Ex-estrela japonesa da luta livre trabalha em prol do diálogo com Pyongyang

Antonio Hermosín.

Tóquio, 15 set (EFE).- A ex-estrela japonesa da luta livre e agora senador, Antonio Inoki, tem se destacado como o maior defensor do diálogo com a Coreia do Norte, país que visitou em mais de 30 ocasiões para organizar eventos esportivos e promover uma aproximação com o Japão.

Este carismático personagem iniciou sua carreira política em 1989, sem ter abandonado os ringues, e desde então viaja com frequência à Coreia do Norte com o objetivo de "manter as portas abertas" e "incentivar o intercâmbio cultural e esportivo", segundo disse recentemente em um encontro com jornalistas em Tóquio.

Seus contatos com o país foram facilitados por seu mentor, o mítico lutador de origem coreana Rikidozan (1924-1963), a quem conheceu durante uma exibição em São Paulo, onde Inoki morava desde que sua família emigrou após a Segunda Guerra Mundial.

Em suas múltiplas visitas a Pyongyang, organizou competições com lutadores de diversos países e para grandes públicos - em 1995 chegou a reunir 190 mil espectadores no estádio Primeiro de Maio Rungrado -, e teve reuniões com funcionários do alto escalão do regime liderado por Kim Jong-un.

"A Coreia do Norte está sempre aberta a propostas de diálogo e a visitas de delegações estrangeiras", afirmou Inoki, que retornou recentemente de sua última viagem em um momento de alta tensão por conta do sexto teste nuclear norte-coreano e das novas sanções internacionais.

Inoki tenta há anos impulsionar a viagem de um grupo de parlamentares do Japão ao país vizinho, uma iniciativa "cheia de obstáculos", dada a relutância do primeiro-ministro Shinzo Abe, embora acredite que "uma parte cada vez maior da sociedade japonesa é partidária do diálogo".

O político e ex-lutador de 74 anos, uma figura muito querida em seu país, observa semelhanças entre um combate sobre o ringue e a atitude de Kim Jong-un e do presidente dos Estados Unidos, Donald Trump.

"Vemos como os líderes levantam cada vez mais seus punhos um diante do outro. Não importa quem tenha começado o confronto, a questão agora é quem será capaz de diminui-lo antes", destacou Inoki, que quer que o Japão seja mediador do diálogo "por ter sido o único país do mundo atacado com a bomba atômica".

Desde os tempos de lutador, Inoki mantém boa parte de suas características marcantes, como o inseparável cachecol vermelho - antes entrava no ringue com uma toalha da mesma cor - e seu grito de combate "Ichi, ni, son, daa!" ("Um, dois, três, daa!), que lança a cada vez que faz alguma aparição pública, acompanhado de uma canção composta especialmente para ele.

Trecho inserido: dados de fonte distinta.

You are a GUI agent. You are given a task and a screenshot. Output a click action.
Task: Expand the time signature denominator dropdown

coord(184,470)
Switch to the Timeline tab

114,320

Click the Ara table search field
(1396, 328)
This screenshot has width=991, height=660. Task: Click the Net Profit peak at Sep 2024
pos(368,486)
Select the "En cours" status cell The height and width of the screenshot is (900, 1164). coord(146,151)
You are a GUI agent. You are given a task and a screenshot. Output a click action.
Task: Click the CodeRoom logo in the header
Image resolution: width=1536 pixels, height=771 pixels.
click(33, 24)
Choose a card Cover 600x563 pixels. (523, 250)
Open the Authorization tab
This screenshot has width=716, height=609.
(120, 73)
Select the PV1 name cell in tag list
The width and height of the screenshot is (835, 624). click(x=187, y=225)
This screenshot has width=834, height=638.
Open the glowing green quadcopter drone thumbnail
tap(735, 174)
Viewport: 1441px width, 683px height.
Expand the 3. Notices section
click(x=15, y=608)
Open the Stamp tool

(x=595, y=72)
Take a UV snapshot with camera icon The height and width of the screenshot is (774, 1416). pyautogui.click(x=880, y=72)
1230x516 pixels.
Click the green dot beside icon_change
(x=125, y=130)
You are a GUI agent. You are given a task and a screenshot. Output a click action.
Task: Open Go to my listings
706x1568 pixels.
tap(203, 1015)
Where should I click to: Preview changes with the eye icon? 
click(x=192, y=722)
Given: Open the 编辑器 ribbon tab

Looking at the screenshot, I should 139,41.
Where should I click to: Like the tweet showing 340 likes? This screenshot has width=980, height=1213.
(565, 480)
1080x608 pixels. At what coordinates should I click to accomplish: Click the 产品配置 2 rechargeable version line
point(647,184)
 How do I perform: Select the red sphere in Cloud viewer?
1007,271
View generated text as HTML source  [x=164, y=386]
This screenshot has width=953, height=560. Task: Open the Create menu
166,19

O agora senador, cujo nome real é Kanji Inoki, adotou como apelido o nome do ex-lutador ítalo-argentino Antonino Rocca, e devido à sua grande popularidade, decidiu mantê-lo também na carreira política, que iniciou com a sua própria legenda, o Partido do Esporte e da Paz.

Em 1976, chegou a enfrentar em Tóquio o lendário boxeador Muhammad Ali em um combate de exibição que terminou empatado e foi considerado como precursor da disciplina moderna das artes marciais mistas.

Sua maior conquista política até agora aconteceu no início dos 90, quando viajou ao Iraque em uma "missão diplomática individual e não oficial" para organizar uma competição de luta livre e negociar com Saddam Hussein, o que permitiu a libertação de 41 reféns japoneses antes da Guerra do Golfo.

Mas sua carreira parlamentar foi interrompida em 1995, quando foi envolvido em um escândalo sobre o financiamento ilegal de seu partido e seus supostos vínculos com a Yakuza, a máfia japonesa.

Inoki retornou à política e foi eleito senador em 2013 como candidato do nacionalista Partido pela Restauração do Japão e, desde então, intensificou suas visitas à Coreia do Norte.

Agora resta saber se sua "diplomacia do esporte" para o país mais isolado do mundo, da qual Inoki é um dos maiores expoentes atuais, junto ao ex-jogador de basquete americano Dennis Rodman, dará frutos reais ou é mais uma de suas habituais aparições midiáticas em que lembra seu passado dourado.